Saluto del presidente
Il canto corale rappresenta da sempre un patrimonio sociale e culturale di straordinario valore per le nostre comunità. Il coro non è soltanto un insieme di voci armonizzate, è un luogo di incontro, di crescita umana, di condivisione. È uno spazio in cui persone di età diverse, storie diverse e sensibilità diverse trovano un punto comune, un ritmo condiviso, un respiro collettivo.

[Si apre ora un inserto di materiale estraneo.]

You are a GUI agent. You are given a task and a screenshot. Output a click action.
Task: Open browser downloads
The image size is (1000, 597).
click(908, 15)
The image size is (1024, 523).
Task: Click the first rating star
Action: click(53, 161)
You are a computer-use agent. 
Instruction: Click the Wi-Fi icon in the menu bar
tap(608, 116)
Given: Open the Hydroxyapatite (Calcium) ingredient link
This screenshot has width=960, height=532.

Mai come nel periodo natalizio questo valore diventa evidente: sono oltre 120 i concerti che i nostri cori portano nelle città e nei paesi di tutta la Regione. Un numero che testimonia non solo la vitalità del movimento corale, ma anche la sua radicata presenza nel tessuto sociale; ogni concerto è un ponte tra generazioni, un momento di bellezza accessibile a tutti, un dono alla collettività.

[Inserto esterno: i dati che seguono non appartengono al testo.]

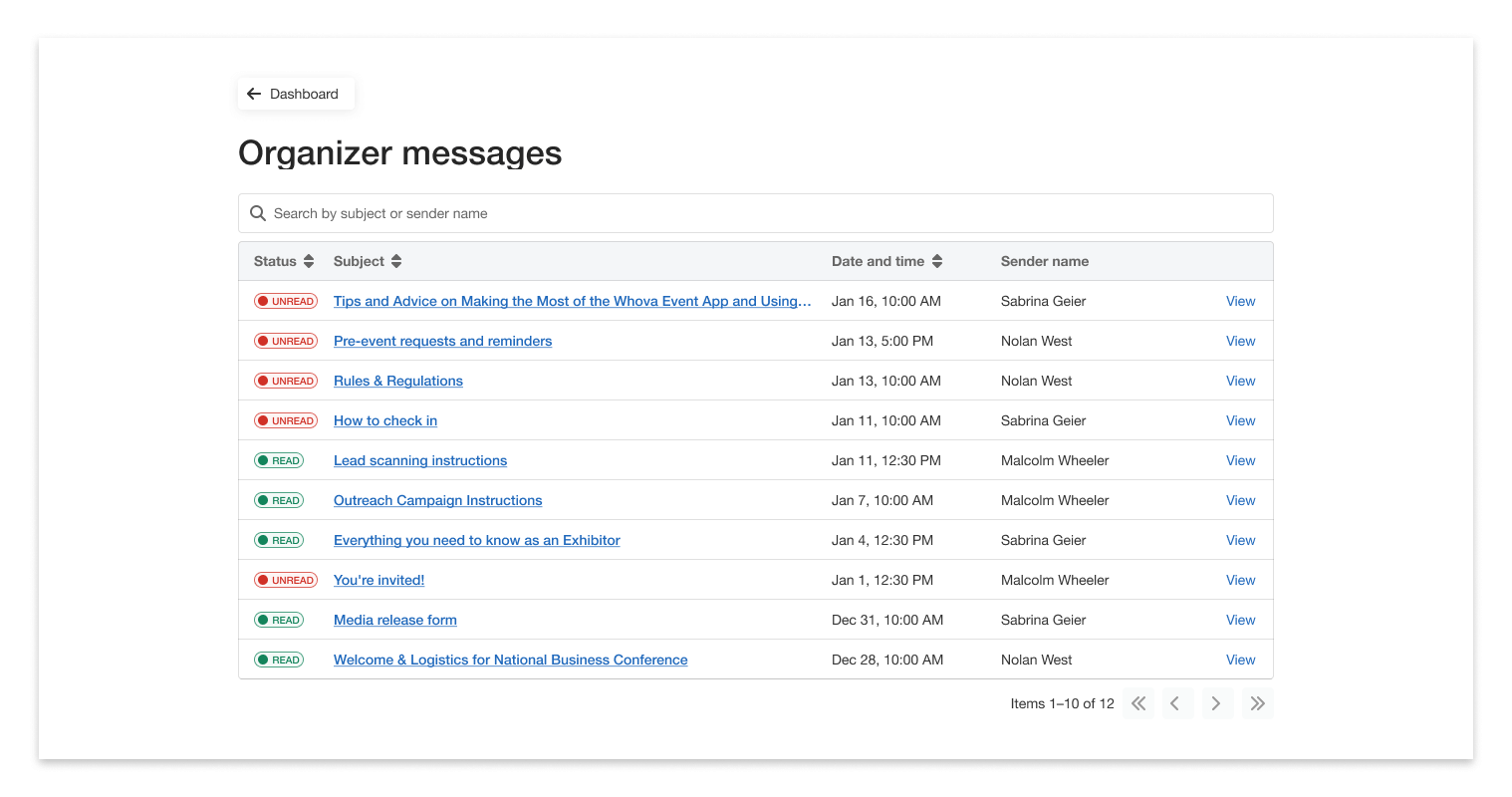Click UNREAD badge on You're invited! row
The height and width of the screenshot is (797, 1512).
[x=286, y=580]
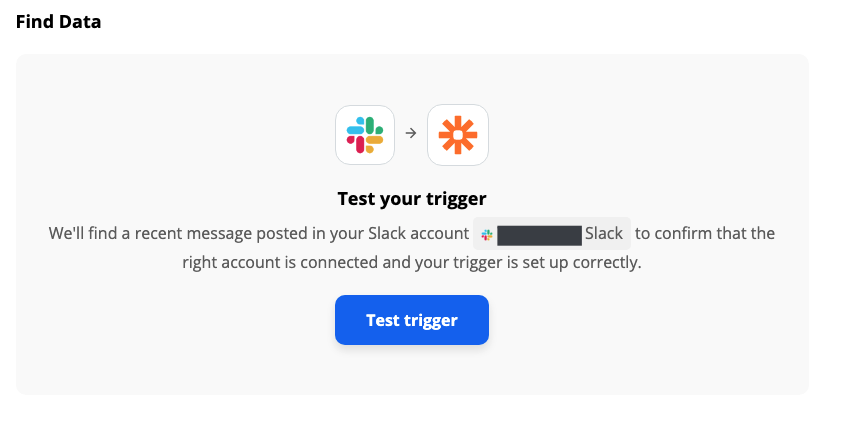The height and width of the screenshot is (427, 843).
Task: Click the word "Test" on the blue button
Action: pos(382,320)
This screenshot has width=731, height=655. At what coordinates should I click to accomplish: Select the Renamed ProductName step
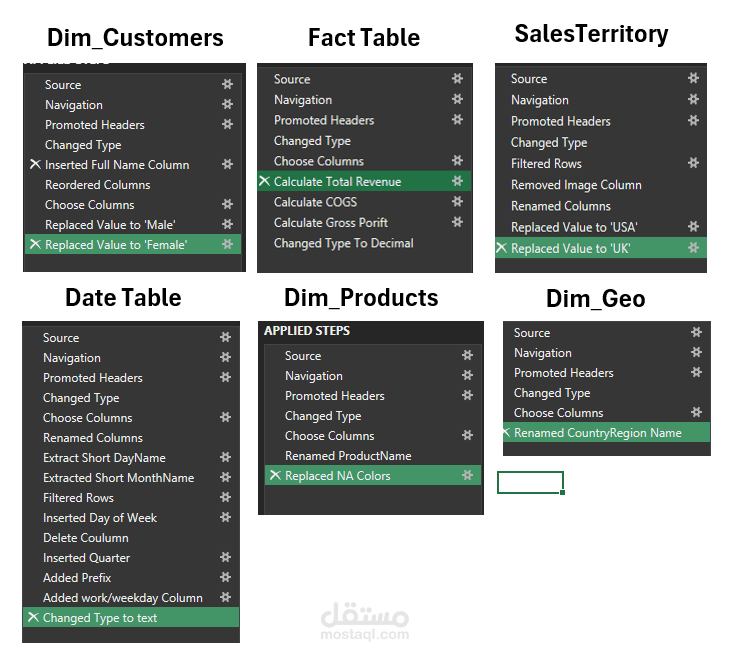pos(347,456)
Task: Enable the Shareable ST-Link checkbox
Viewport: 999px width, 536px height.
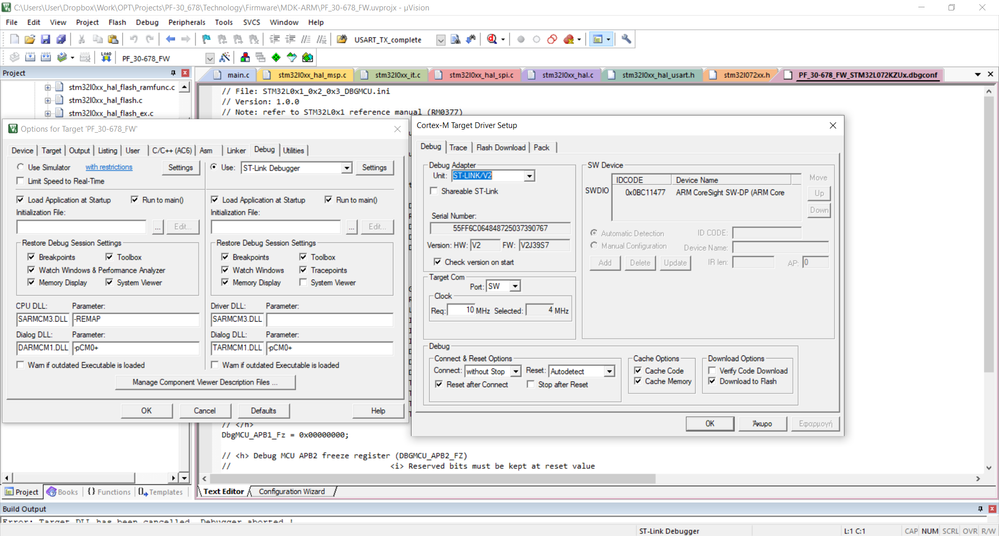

Attraverso i canti della tradizione, i repertori sacri e popolari, gli arrangiamenti moderni e le nuove composizioni, i cori mantengono vivo un patrimonio culturale che appartiene a tutti noi. Queste musiche rappresentano un legame profondo con la nostra storia, con le nostre identità locali, con la memoria condivisa della comunità.

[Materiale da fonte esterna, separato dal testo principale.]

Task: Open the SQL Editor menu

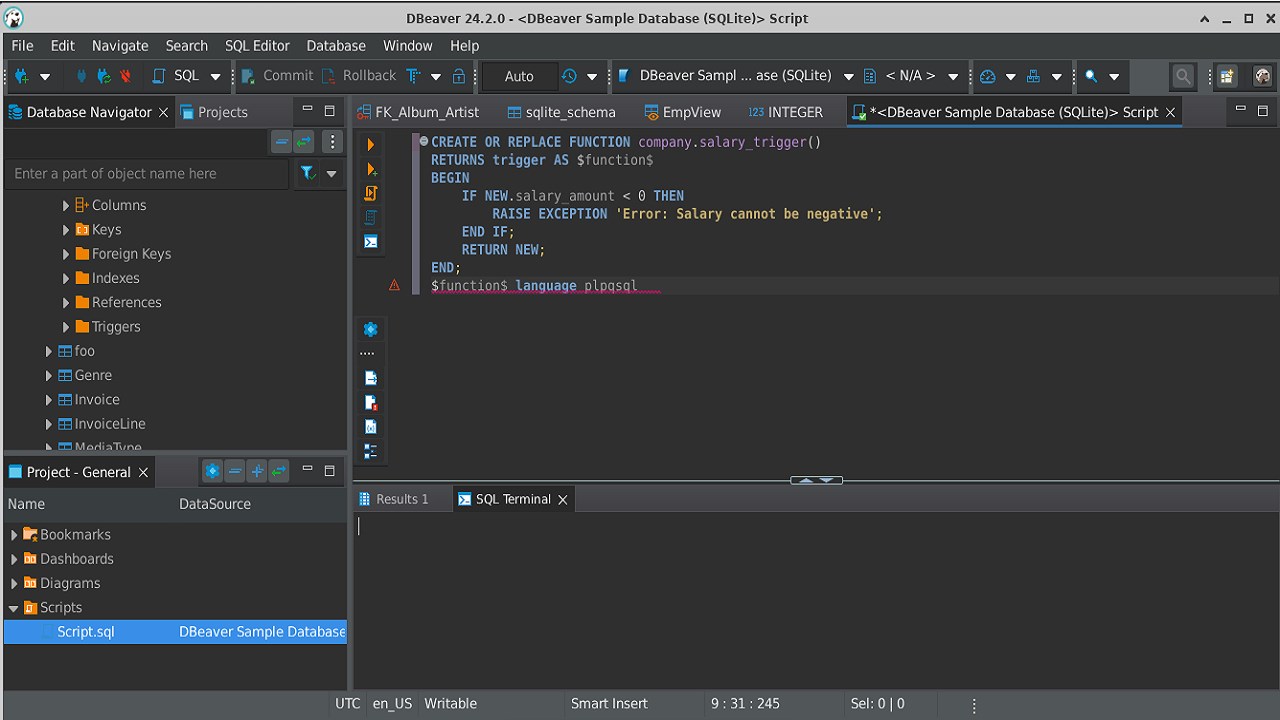Action: pyautogui.click(x=257, y=46)
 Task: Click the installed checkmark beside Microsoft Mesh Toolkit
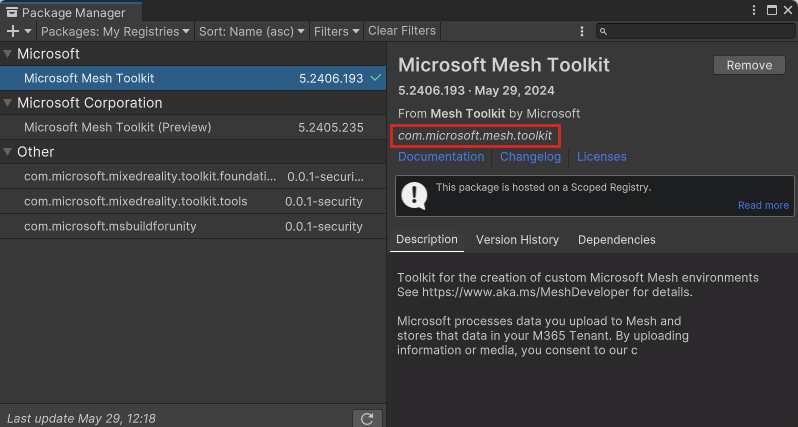pyautogui.click(x=376, y=78)
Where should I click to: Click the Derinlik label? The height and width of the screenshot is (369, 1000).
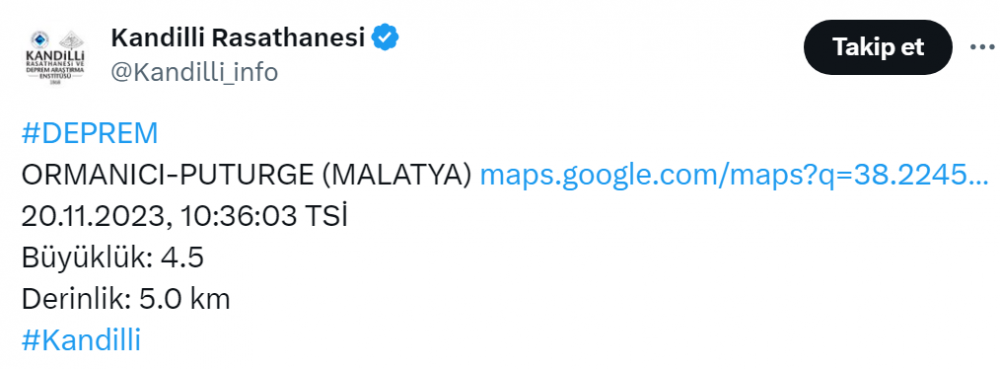(76, 299)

Allo stesso tempo, i concerti natalizi sono occasioni preziose di socializzazione. In un mondo in cui la frenesia quotidiana rischia spesso di isolarci, il ritrovarsi per ascoltare un coro diventa un momento di serenità e di incontro. Le piazze, le chiese, i teatri e i centri culturali si riempiono di persone che condividono un’esperienza comune, ritrovando il piacere dello stare insieme.
Per tutti questi motivi, desidero rivolgere un sentito ringraziamento ai direttori, ai coristi e a tutti coloro che a vario titolo rendono possibile questa intensa attività. Il loro impegno non solo arricchisce il calendario culturale regionale, ma contribuisce in modo concreto a costruire comunità più unite, più consapevoli e più sensibili alla bellezza.
Che questo Natale sia un Natale di pace, illuminato dalla forza e dalla bellezza del canto.